My life has since become dramatically different. I eventually got to do so many things that I thought I could only ever dream about. I made new, actually kind friends, whom I love with every ounce of my heart. I moved on from the guy that nearly sent me over the edge many times when he said the meanest things at the worst moments. I realized I don’t really love somebody like that. I fully came to terms with the fact that I deserve better. I moved off campus for my upperclassmen years with my best friend as my roommate. I added a second major, English. I started writing the stories that meant the most to myself, even if they make me feel embarrassed. I studied abroad, went all the way to Scotland, and spent a semester at the University of St Andrews.
Most importantly, I learned how to cultivate and cherish the life I wanted to have. I stopped saying yes to attending every social event. I discovered an introverted side of me I never knew I had and took long breaks to just be by myself when I needed it. I started to wear that coat I’d always wanted to wear but hadn’t because someone once called it ugly. I decided to go to the gym again, but waited as long as I wanted before jumping back in. I joined new clubs. I sank deep into every single one of my classes, vowing to do every reading and giving all I could academically. I started writing for The News-Letter as a senior (so late!), which in turn introduced me to the prolific and inspiring art scene in Baltimore.

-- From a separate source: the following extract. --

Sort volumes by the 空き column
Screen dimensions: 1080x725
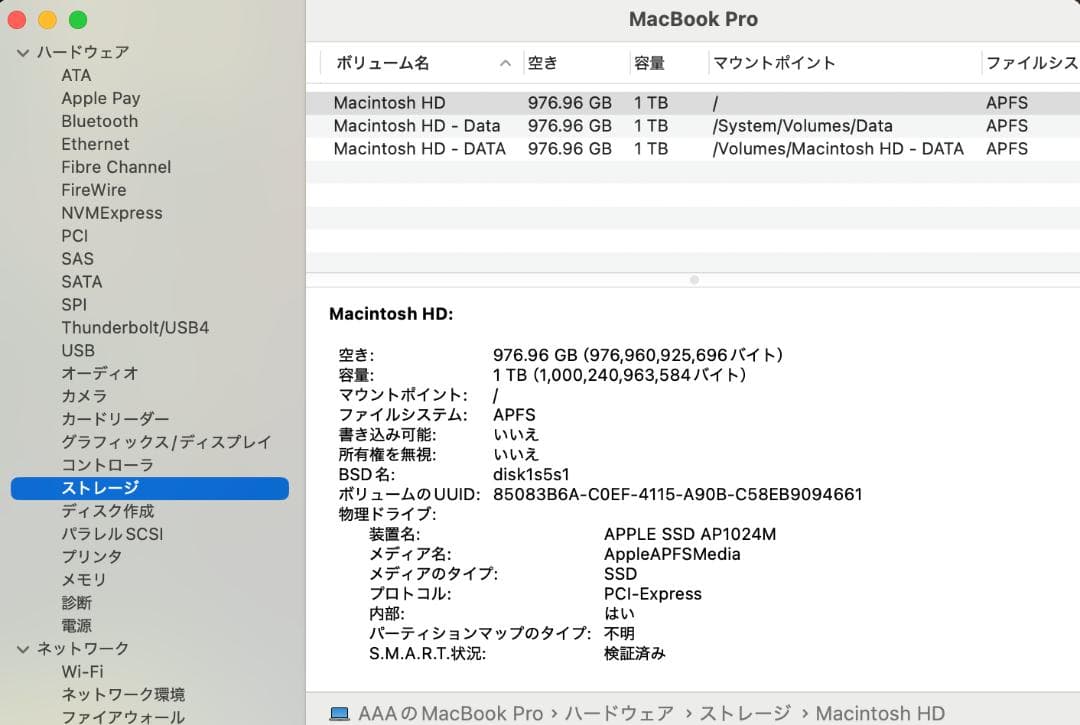544,62
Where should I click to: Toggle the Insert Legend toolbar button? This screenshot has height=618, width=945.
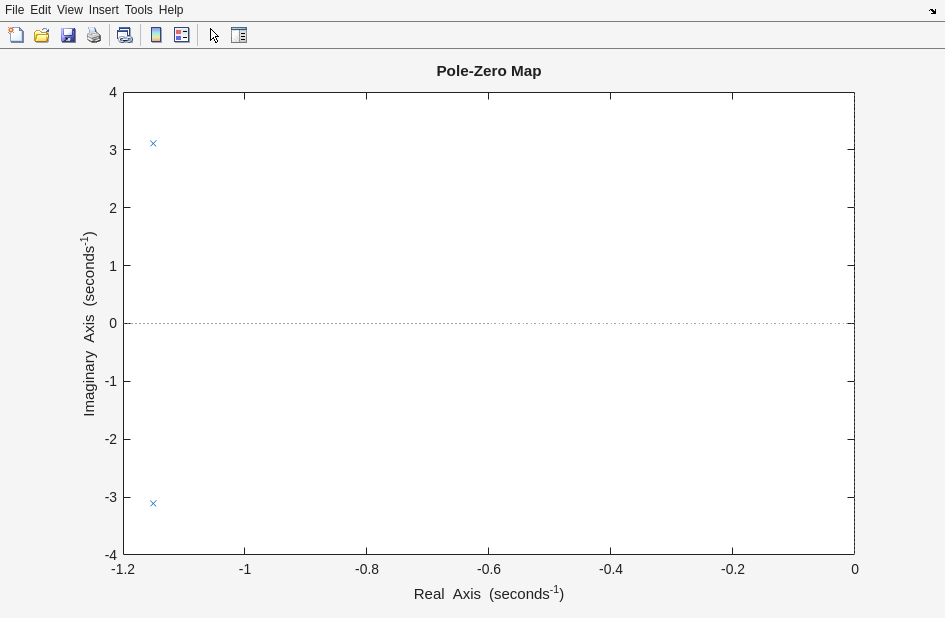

But I want to make clear that not everything is perfect. It never will be, which is a fact that once haunted me but something that now I actively tell myself is okay. Positive self-talk is still hard but I can force myself to do it now. I still get panic attacks sometimes and I, truthfully, really don’t know what my life is going to look like after graduation. However, I’m committed to living my own, personal timeline and following my own ideas and dreams.
To summarize what being a Hopkins student has taught me the past four years, I believe we can all live the life we want. Step one is believing in that possibility. Step two is believing it even when things legitimately suck hard.
The culmination of our lives, the peak if you will, I really don’t think is supposed to be college. I think there is so much meaning to be sought after college, and for me, my time at Hopkins has been the most important beginning of everything else to follow.